The Dallas Morning News, which could not quite bring itself to say whether it supported or opposed the amendment, called the exercise in the Senate a “debacle” and contented itself with wondering “why the Senate spent time on this issue this week with so much other important business before it”—as if the paper didn’t know.

All in all, the newspapers’ views did not seem a far cry from the vox populi. As the New York Times’ July 14 editorial noted, “Polls show that even many voters who oppose gay marriage do not favor the drastic step of amending the Constitution to prohibit it.”

In the event, a procedural vote requiring 60 votes to bring the amendment to the floor failed to win a simple majority. Yet even as it went down to ignominious defeat in the Senate, the president urged the House of Representatives to take it up in the fall.

The issue seemed to be struggling for breath until August 3, when voters in Missouri overwhelmingly approved an amendment banning same-sex marriage to their state constitution.

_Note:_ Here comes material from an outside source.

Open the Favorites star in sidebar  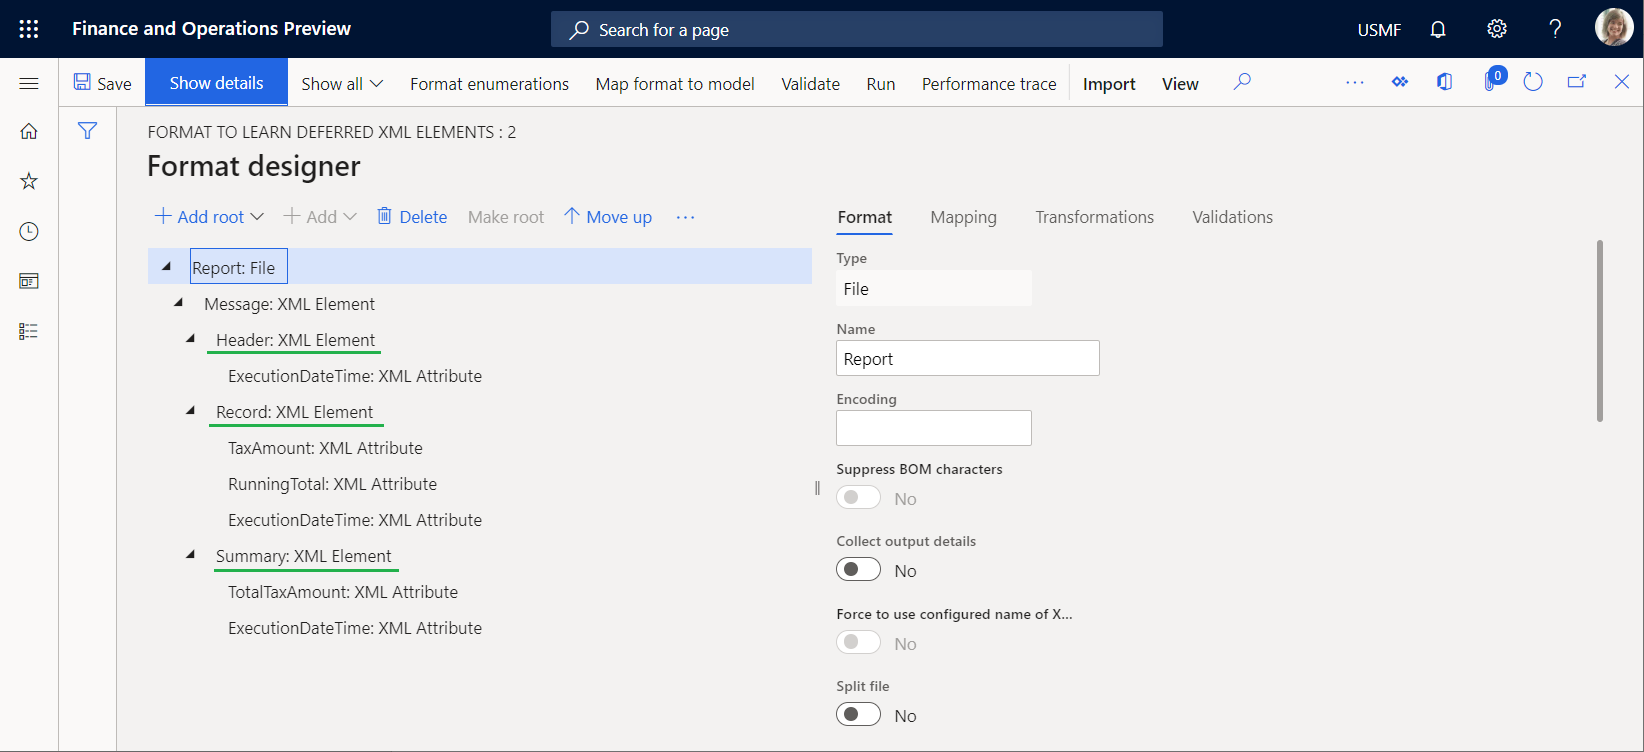point(29,181)
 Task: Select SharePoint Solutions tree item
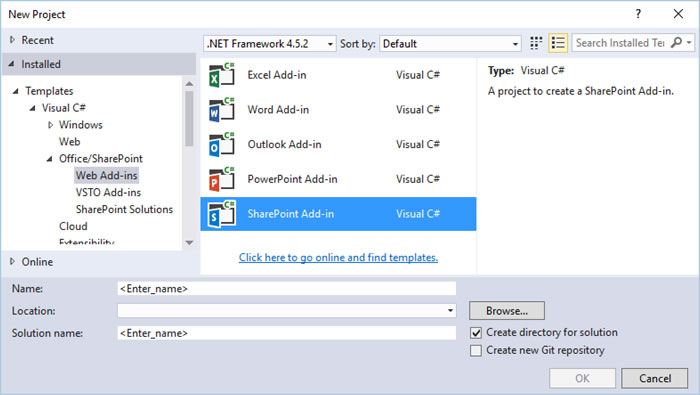pyautogui.click(x=124, y=209)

Leading up to the August 3 primary, the editorial page of every major newspaper in the state urged readers to oppose the amendment. Most agreed with the editors of the St. Louis Post-Dispatch, who on July 18 objected to what they saw as an attempt by Republicans “to put a wedge issue before the voters in an election year.”

On July 26, the Springfield News-Leader described the amendment as “needless fiddling with the constitution.” Joining the sentiments of the Post-Dispatch, the News-Leader argued that fears that an “activist” court might find Missouri’s existing marriage law unconstitutional were unfounded. “There is absolutely no indication that Missouri courts want to go there.” The amendment, they concluded “appeals to fear that has no foundation in Missouri.”

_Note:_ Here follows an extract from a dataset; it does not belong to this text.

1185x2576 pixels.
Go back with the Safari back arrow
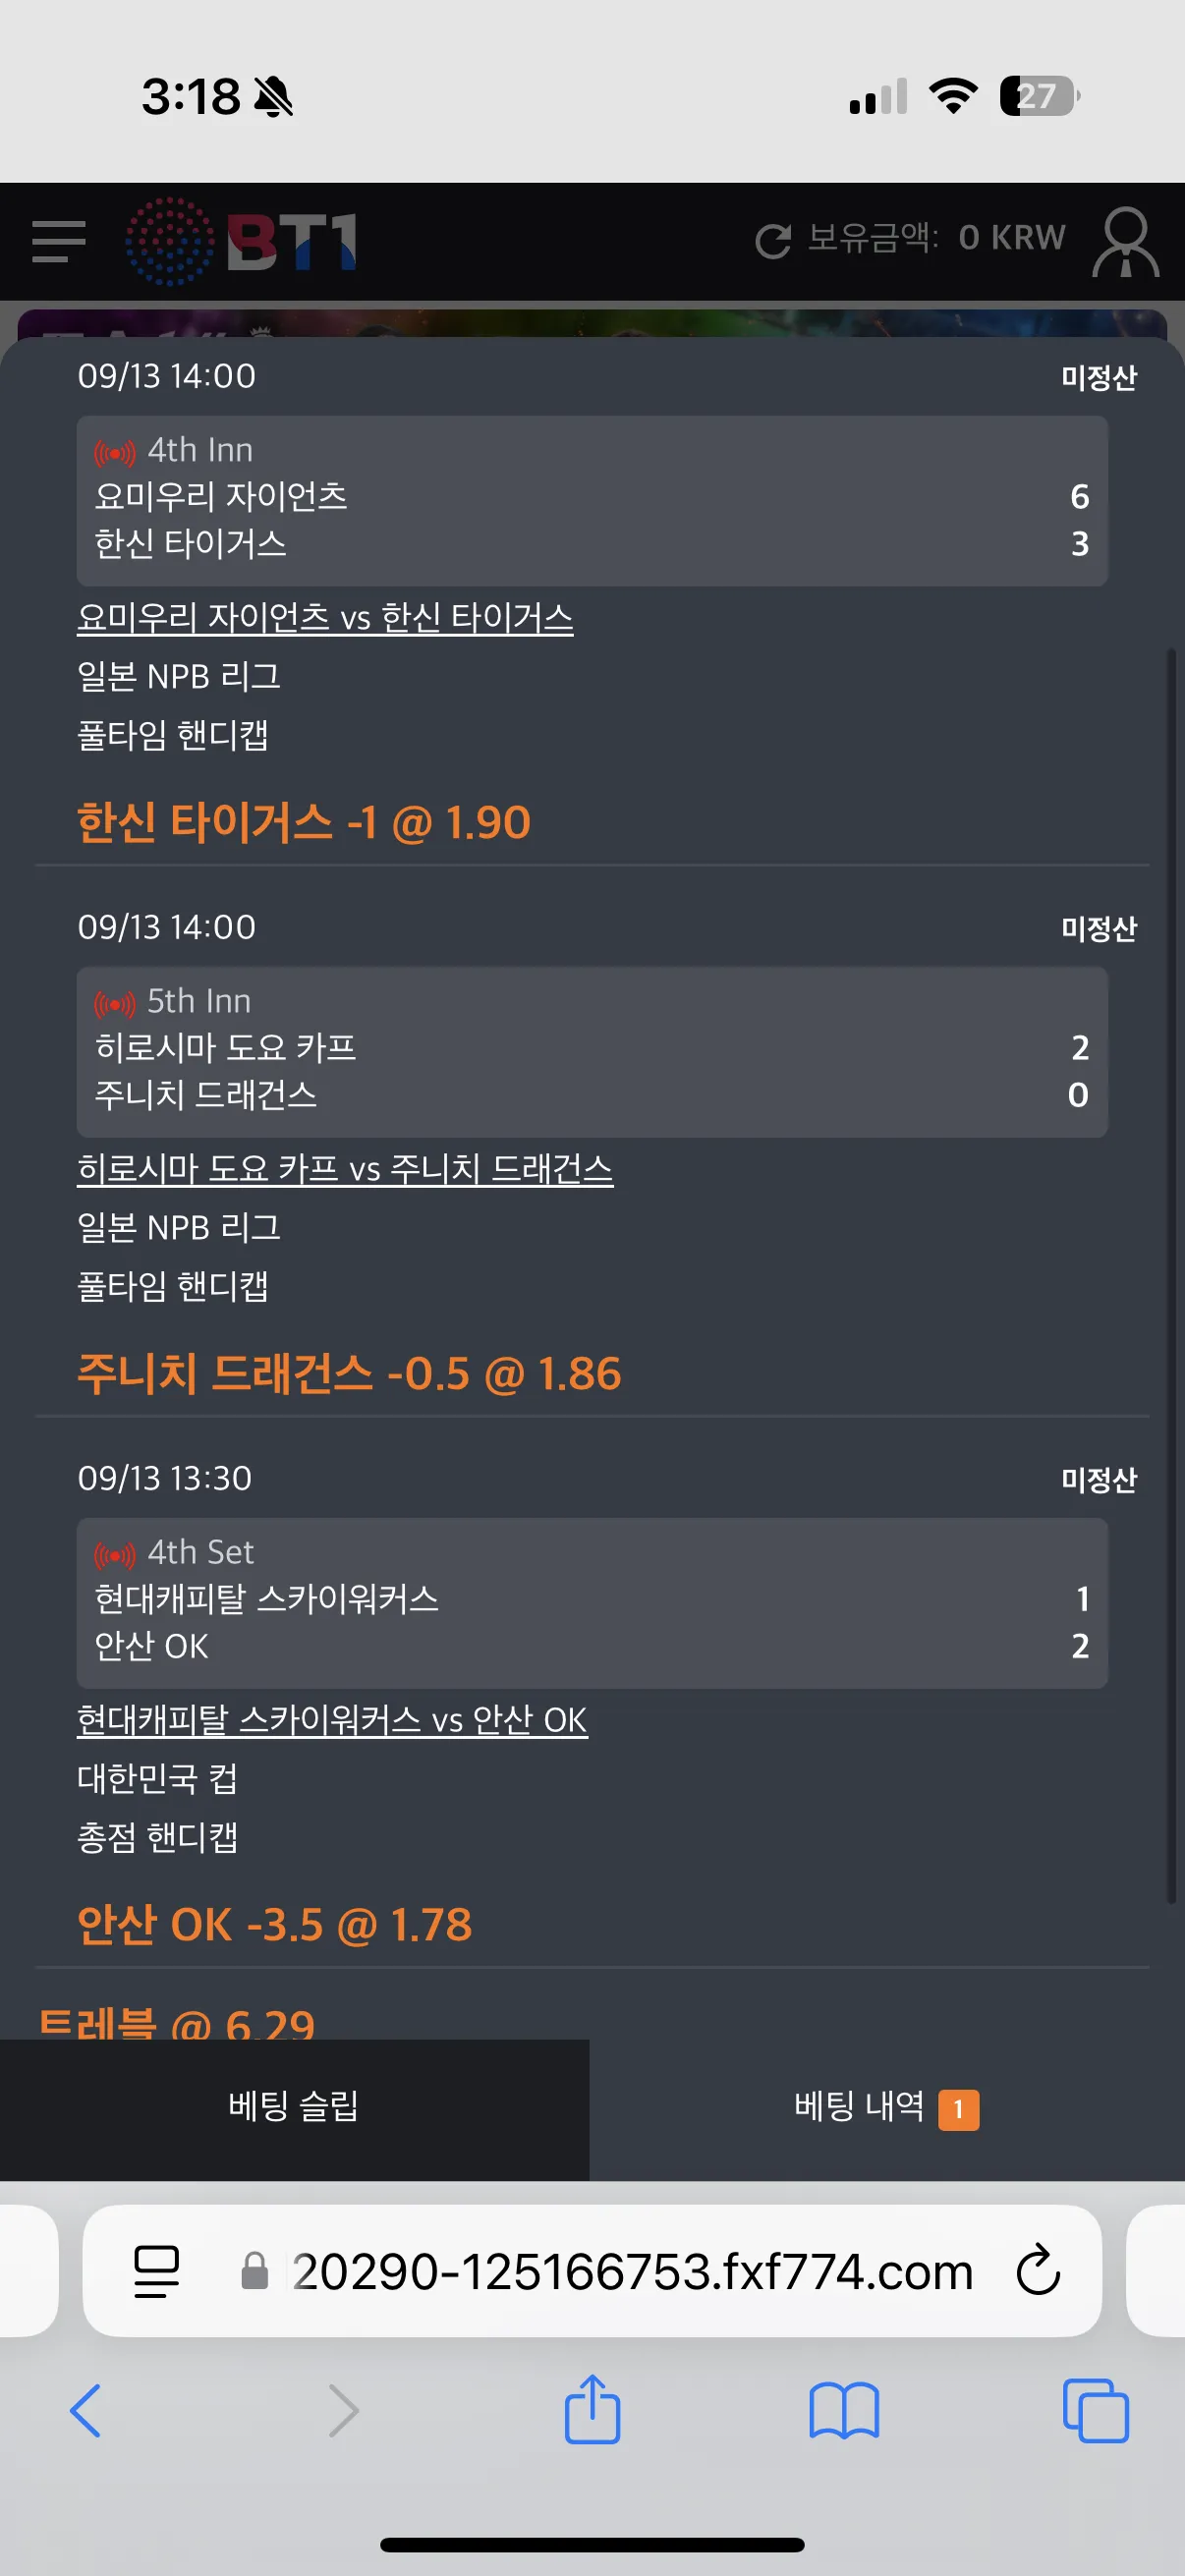[x=86, y=2411]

Missourians, by a 70 percent margin, thought otherwise.

Religious conservatives may not have burned up phone lines or filled the coffers of religious right organizations, but in Missouri they clearly showed up at the polls.

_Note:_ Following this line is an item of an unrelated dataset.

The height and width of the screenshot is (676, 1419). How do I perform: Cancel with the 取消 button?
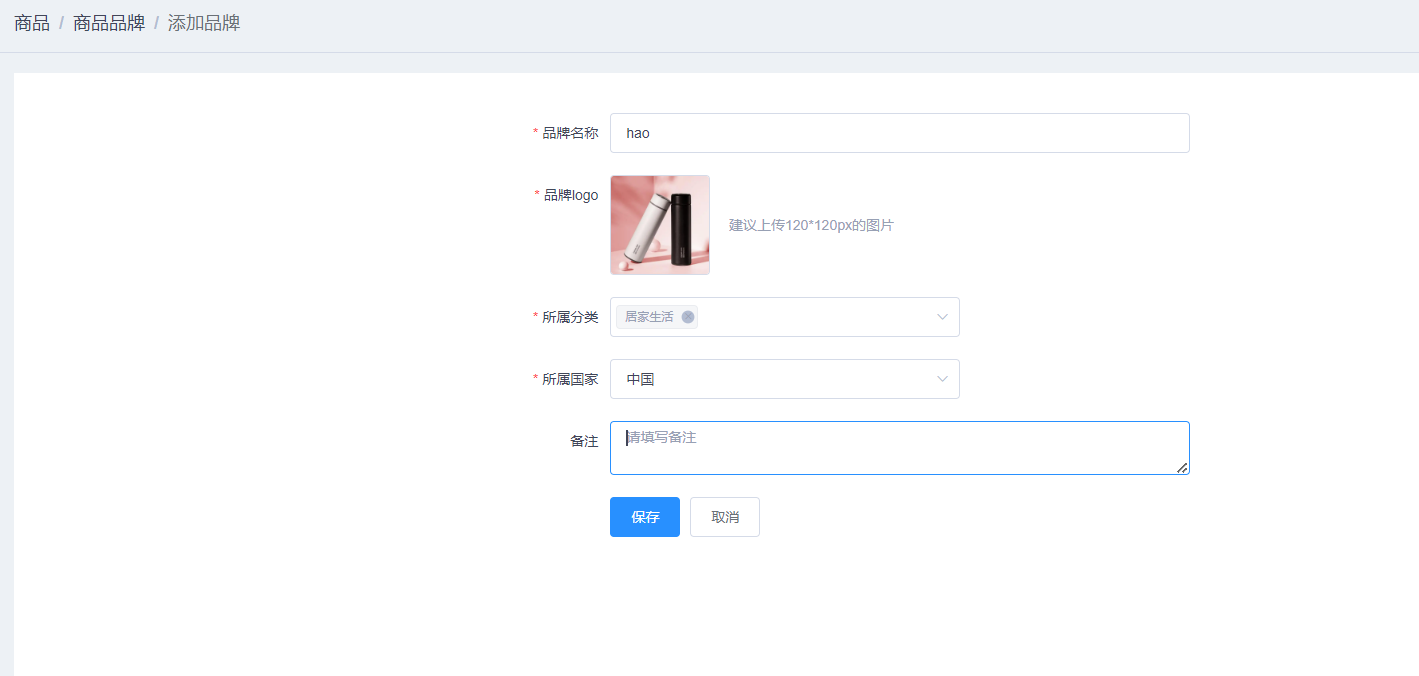[x=725, y=517]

Nationally, newspapers that had reported on the “tepid response” of church-goers to the gay marriage issue tasted crow. Using fund raising as an indicator of voter attitudes had led them to underestimate the grassroots organizing ability of the religious right. The spending may have been “lopsided,” with opponents of the amendment spending $450,000, compared to the $19,000 spent by its supporters, but as Seth Kilbourn, field director for the Human Rights Campaign told Monica Davey in the New York Times August 4, the amendment’s opponents were “out-organized.”

The record turnout for a primary election, reported Davey, “sent a resounding message around the country.” Like Davey, Staci D. Kramer predicted in the August 5 Christian Science Monitor that Missouri “may be a harbinger of similar votes set to occur in at least nine states this fall. After all Missouri, as a demographic microcosm of the country, has a reputation as a political bellwether.”

Whatever traction it has with the electorate as a whole, for the armies of the left and right alike, same-sex marriage has become the battle royal of the contemporary culture war.